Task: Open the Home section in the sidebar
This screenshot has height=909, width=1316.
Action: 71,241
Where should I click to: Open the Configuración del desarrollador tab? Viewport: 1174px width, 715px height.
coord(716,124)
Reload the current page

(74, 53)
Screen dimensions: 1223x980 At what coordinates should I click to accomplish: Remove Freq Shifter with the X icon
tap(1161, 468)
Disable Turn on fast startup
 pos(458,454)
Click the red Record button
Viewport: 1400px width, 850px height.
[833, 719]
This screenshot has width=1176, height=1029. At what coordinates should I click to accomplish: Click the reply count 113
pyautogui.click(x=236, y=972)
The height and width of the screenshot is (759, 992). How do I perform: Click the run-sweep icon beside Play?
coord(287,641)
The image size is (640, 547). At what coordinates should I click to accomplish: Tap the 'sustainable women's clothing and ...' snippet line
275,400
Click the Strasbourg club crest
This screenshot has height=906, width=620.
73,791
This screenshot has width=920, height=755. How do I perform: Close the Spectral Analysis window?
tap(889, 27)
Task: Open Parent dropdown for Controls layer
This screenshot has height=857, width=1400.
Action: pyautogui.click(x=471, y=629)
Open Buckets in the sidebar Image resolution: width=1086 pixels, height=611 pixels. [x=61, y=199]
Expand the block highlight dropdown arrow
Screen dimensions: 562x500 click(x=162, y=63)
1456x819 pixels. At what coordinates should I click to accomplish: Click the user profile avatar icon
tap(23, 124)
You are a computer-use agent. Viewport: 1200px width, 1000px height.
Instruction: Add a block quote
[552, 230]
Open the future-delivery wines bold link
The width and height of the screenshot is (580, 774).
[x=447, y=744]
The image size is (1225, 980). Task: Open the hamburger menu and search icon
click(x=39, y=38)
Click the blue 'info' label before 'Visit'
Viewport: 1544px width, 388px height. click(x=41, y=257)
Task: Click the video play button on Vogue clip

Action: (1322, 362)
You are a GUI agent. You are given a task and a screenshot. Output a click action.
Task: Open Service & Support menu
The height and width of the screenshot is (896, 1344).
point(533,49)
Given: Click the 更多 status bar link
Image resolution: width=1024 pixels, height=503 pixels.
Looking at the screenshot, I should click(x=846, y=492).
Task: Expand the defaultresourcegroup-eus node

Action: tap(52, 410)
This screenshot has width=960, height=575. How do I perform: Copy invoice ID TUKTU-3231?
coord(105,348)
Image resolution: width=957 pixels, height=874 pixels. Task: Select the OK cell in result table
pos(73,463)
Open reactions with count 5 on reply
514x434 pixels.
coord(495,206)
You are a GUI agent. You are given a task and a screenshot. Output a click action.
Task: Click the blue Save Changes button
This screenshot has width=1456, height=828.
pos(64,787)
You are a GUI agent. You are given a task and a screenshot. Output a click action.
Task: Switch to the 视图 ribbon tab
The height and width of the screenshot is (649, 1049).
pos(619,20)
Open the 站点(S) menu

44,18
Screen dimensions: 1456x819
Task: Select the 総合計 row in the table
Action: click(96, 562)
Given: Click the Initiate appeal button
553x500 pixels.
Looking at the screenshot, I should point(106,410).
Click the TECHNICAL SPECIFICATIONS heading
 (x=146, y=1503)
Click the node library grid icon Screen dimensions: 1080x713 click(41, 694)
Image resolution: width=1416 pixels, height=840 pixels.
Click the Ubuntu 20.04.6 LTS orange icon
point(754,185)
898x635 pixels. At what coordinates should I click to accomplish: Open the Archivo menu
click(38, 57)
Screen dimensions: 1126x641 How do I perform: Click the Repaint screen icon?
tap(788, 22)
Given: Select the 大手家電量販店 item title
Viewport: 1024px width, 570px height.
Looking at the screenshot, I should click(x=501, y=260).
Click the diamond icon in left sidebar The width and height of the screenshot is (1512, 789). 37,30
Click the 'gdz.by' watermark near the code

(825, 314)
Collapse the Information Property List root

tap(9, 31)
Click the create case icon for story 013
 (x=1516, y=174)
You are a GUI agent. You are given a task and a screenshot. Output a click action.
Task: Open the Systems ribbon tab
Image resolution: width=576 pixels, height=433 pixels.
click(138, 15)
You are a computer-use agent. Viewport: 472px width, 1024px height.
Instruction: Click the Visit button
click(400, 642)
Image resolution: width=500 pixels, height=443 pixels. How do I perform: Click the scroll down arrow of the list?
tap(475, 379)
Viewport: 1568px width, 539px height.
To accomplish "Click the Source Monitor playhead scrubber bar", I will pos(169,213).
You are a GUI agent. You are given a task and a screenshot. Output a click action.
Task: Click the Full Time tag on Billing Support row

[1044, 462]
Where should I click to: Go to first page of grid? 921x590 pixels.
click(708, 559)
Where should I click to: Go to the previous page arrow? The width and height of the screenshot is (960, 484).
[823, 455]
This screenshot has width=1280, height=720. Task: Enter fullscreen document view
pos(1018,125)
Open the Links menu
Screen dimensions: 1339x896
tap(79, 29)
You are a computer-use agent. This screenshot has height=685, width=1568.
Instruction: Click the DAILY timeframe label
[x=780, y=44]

----------------------------------------

▸ **The exercise**:
Update all of the lines above, replacing each "sidebar" with "side panel" and leaving everything else unchanged.

▸ **Output for this exercise**:
Task: Open the Home section in the side panel
This screenshot has height=909, width=1316.
Action: 71,241
Where should I click to: Open the Configuración del desarrollador tab? Viewport: 1174px width, 715px height.
coord(716,124)
Reload the current page

(74, 53)
Screen dimensions: 1223x980 At what coordinates should I click to accomplish: Remove Freq Shifter with the X icon
tap(1161, 468)
Disable Turn on fast startup
 pos(458,454)
Click the red Record button
Viewport: 1400px width, 850px height.
[833, 719]
This screenshot has width=1176, height=1029. At what coordinates should I click to accomplish: Click the reply count 113
pyautogui.click(x=236, y=972)
The height and width of the screenshot is (759, 992). How do I perform: Click the run-sweep icon beside Play?
coord(287,641)
The image size is (640, 547). At what coordinates should I click to accomplish: Tap the 'sustainable women's clothing and ...' snippet line
275,400
Click the Strasbourg club crest
This screenshot has height=906, width=620.
73,791
This screenshot has width=920, height=755. How do I perform: Close the Spectral Analysis window?
tap(889, 27)
Task: Open Parent dropdown for Controls layer
This screenshot has height=857, width=1400.
Action: pyautogui.click(x=471, y=629)
Open Buckets in the side panel Image resolution: width=1086 pixels, height=611 pixels. [x=61, y=199]
Expand the block highlight dropdown arrow
Screen dimensions: 562x500 click(x=162, y=63)
1456x819 pixels. At what coordinates should I click to accomplish: Click the user profile avatar icon
tap(23, 124)
You are a computer-use agent. Viewport: 1200px width, 1000px height.
Instruction: Add a block quote
[552, 230]
Open the future-delivery wines bold link
The width and height of the screenshot is (580, 774).
[x=447, y=744]
The image size is (1225, 980). Task: Open the hamburger menu and search icon
click(x=39, y=38)
Click the blue 'info' label before 'Visit'
Viewport: 1544px width, 388px height. click(x=41, y=257)
Task: Click the video play button on Vogue clip

Action: (1322, 362)
You are a GUI agent. You are given a task and a screenshot. Output a click action.
Task: Open Service & Support menu
The height and width of the screenshot is (896, 1344).
point(533,49)
Given: Click the 更多 status bar link
Image resolution: width=1024 pixels, height=503 pixels.
Looking at the screenshot, I should click(x=846, y=492).
Task: Expand the defaultresourcegroup-eus node

Action: tap(52, 410)
This screenshot has width=960, height=575. How do I perform: Copy invoice ID TUKTU-3231?
coord(105,348)
Image resolution: width=957 pixels, height=874 pixels. Task: Select the OK cell in result table
pos(73,463)
Open reactions with count 5 on reply
514x434 pixels.
coord(495,206)
You are a GUI agent. You are given a task and a screenshot. Output a click action.
Task: Click the blue Save Changes button
This screenshot has width=1456, height=828.
pos(64,787)
You are a GUI agent. You are given a task and a screenshot. Output a click action.
Task: Switch to the 视图 ribbon tab
The height and width of the screenshot is (649, 1049).
pos(619,20)
Open the 站点(S) menu

44,18
Screen dimensions: 1456x819
Task: Select the 総合計 row in the table
Action: click(96, 562)
Given: Click the Initiate appeal button
553x500 pixels.
Looking at the screenshot, I should point(106,410).
Click the TECHNICAL SPECIFICATIONS heading
 (x=146, y=1503)
Click the node library grid icon Screen dimensions: 1080x713 click(41, 694)
Image resolution: width=1416 pixels, height=840 pixels.
Click the Ubuntu 20.04.6 LTS orange icon
point(754,185)
898x635 pixels. At what coordinates should I click to accomplish: Open the Archivo menu
click(38, 57)
Screen dimensions: 1126x641 How do I perform: Click the Repaint screen icon?
tap(788, 22)
Given: Select the 大手家電量販店 item title
Viewport: 1024px width, 570px height.
Looking at the screenshot, I should click(x=501, y=260).
Click the diamond icon in left side panel The width and height of the screenshot is (1512, 789). 37,30
Click the 'gdz.by' watermark near the code

(825, 314)
Collapse the Information Property List root

tap(9, 31)
Click the create case icon for story 013
 (x=1516, y=174)
You are a GUI agent. You are given a task and a screenshot. Output a click action.
Task: Open the Systems ribbon tab
Image resolution: width=576 pixels, height=433 pixels.
click(138, 15)
You are a computer-use agent. Viewport: 472px width, 1024px height.
Instruction: Click the Visit button
click(400, 642)
Image resolution: width=500 pixels, height=443 pixels. How do I perform: Click the scroll down arrow of the list?
tap(475, 379)
Viewport: 1568px width, 539px height.
To accomplish "Click the Source Monitor playhead scrubber bar", I will pos(169,213).
You are a GUI agent. You are given a task and a screenshot. Output a click action.
Task: Click the Full Time tag on Billing Support row

[1044, 462]
Where should I click to: Go to first page of grid? 921x590 pixels.
click(708, 559)
Where should I click to: Go to the previous page arrow? The width and height of the screenshot is (960, 484).
[823, 455]
This screenshot has width=1280, height=720. Task: Enter fullscreen document view
pos(1018,125)
Open the Links menu
Screen dimensions: 1339x896
tap(79, 29)
You are a computer-use agent. This screenshot has height=685, width=1568.
Instruction: Click the DAILY timeframe label
[x=780, y=44]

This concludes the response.